Stored items:
########

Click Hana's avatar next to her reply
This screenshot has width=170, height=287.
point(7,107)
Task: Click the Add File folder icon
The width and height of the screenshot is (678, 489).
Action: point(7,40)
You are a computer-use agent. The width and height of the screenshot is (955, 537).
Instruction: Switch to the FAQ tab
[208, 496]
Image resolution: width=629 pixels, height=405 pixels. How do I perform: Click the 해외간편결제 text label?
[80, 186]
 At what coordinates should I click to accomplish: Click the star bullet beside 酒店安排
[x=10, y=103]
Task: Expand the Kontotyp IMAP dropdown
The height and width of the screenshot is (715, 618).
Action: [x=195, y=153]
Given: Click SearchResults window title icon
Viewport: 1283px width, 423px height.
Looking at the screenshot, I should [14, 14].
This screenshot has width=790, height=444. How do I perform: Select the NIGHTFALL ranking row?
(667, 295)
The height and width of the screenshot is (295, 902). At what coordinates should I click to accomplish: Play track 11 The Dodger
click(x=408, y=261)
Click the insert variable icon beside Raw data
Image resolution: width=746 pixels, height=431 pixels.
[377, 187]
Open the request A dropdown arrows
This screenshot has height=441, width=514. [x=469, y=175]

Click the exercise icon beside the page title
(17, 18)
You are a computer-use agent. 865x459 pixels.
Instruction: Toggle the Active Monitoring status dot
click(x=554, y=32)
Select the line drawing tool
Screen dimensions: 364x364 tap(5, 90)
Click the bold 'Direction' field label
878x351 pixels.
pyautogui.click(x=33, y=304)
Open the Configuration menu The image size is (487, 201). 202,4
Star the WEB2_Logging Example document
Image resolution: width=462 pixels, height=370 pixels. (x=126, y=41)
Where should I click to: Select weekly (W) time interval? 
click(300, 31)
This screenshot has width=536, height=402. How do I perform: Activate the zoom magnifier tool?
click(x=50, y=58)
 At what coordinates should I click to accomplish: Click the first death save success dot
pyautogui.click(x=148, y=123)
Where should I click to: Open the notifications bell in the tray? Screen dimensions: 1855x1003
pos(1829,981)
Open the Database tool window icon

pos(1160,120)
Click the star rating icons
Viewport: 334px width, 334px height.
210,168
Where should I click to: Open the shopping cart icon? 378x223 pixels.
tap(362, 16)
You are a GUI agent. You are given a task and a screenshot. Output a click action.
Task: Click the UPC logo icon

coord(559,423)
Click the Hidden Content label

########

Going over every line of the entries, tally those containing the string "computer" and report only the figure.

2